§ **What the exercise asks**:
List the records as a numbered list, leaving out blank lines, starting at the line containing "Task: Select the FY25.10 column group header" and ending at the line containing "Action: pyautogui.click(x=403, y=214)".

§ **The records**:
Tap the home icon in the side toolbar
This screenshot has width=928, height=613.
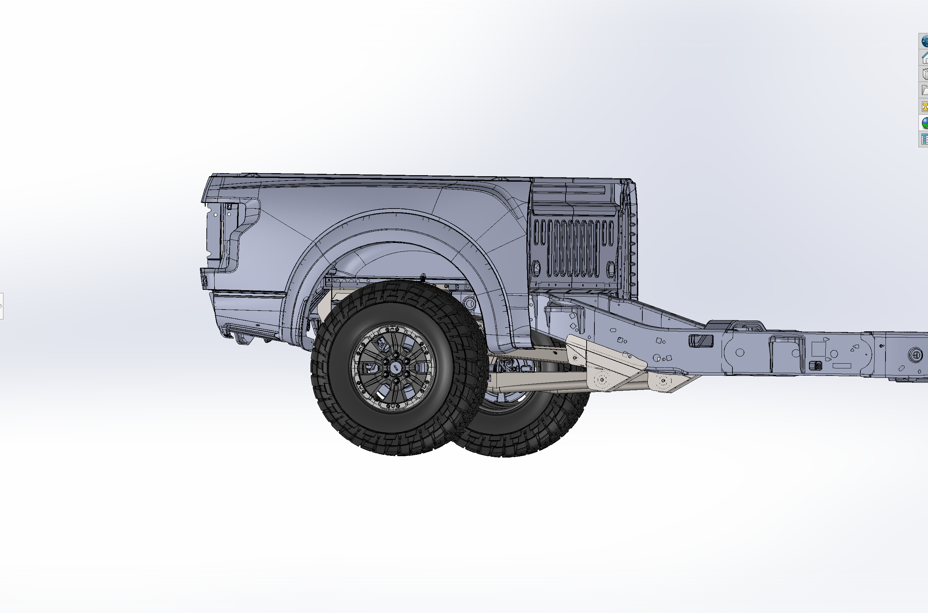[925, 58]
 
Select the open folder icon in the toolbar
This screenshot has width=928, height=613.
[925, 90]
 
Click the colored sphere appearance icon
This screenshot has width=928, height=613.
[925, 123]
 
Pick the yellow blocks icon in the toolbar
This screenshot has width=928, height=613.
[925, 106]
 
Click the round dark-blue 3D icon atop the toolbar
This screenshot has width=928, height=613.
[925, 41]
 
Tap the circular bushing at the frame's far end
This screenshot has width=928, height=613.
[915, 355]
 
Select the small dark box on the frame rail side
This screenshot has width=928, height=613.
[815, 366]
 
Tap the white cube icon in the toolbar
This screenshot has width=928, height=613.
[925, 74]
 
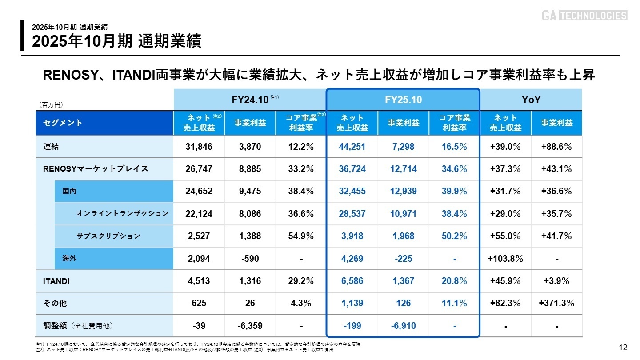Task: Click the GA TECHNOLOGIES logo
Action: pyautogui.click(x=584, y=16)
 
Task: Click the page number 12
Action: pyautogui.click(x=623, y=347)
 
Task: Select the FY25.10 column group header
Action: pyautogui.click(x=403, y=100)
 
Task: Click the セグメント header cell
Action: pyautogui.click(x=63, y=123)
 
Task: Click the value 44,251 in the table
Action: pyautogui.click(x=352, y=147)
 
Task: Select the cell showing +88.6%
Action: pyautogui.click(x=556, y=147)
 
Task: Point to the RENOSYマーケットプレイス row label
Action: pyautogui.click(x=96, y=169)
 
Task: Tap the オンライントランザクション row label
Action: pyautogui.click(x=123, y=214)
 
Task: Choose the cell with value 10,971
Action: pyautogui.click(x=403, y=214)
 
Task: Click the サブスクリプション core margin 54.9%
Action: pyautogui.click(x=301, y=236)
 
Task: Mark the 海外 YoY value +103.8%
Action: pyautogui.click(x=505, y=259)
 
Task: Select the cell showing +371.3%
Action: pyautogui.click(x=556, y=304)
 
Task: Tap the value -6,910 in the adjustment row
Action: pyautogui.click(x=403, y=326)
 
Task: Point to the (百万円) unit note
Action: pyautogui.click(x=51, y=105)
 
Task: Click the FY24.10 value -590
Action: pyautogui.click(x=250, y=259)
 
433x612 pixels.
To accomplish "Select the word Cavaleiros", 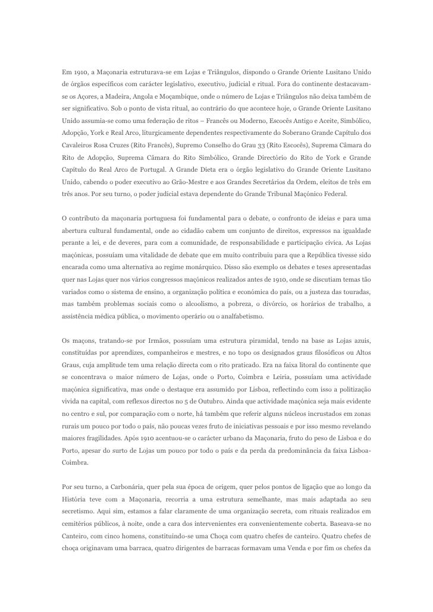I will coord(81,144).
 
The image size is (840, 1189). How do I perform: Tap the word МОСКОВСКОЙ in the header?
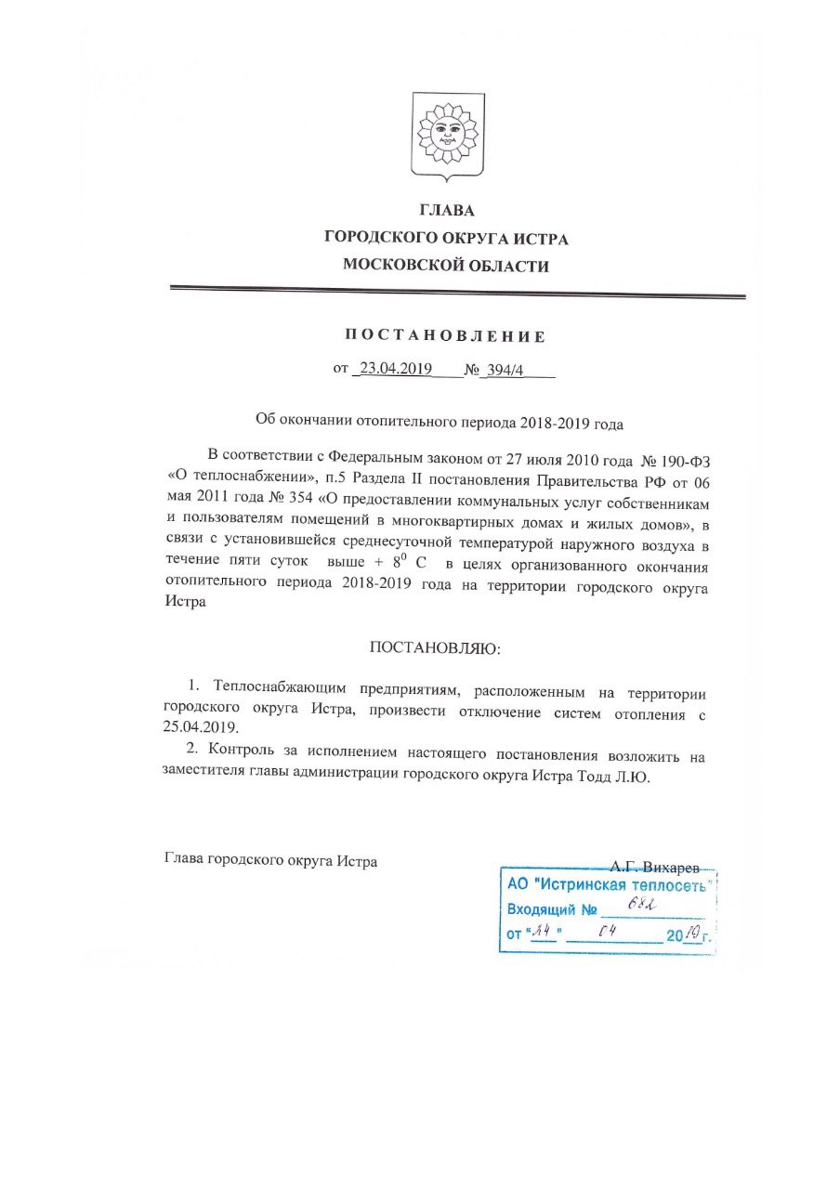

§ **Written solution**:
1. Task: Select the FY25.10 column group header
2. Action: pyautogui.click(x=403, y=100)
3. Task: Click the セグメント header cell
4. Action: pyautogui.click(x=63, y=123)
5. Task: Click the value 44,251 in the table
6. Action: pyautogui.click(x=352, y=147)
7. Task: Select the cell showing +88.6%
8. Action: pyautogui.click(x=556, y=147)
9. Task: Point to the RENOSYマーケットプレイス row label
10. Action: pyautogui.click(x=96, y=169)
11. Task: Tap the オンライントランザクション row label
12. Action: pyautogui.click(x=123, y=214)
13. Task: Choose the cell with value 10,971
14. Action: pyautogui.click(x=403, y=214)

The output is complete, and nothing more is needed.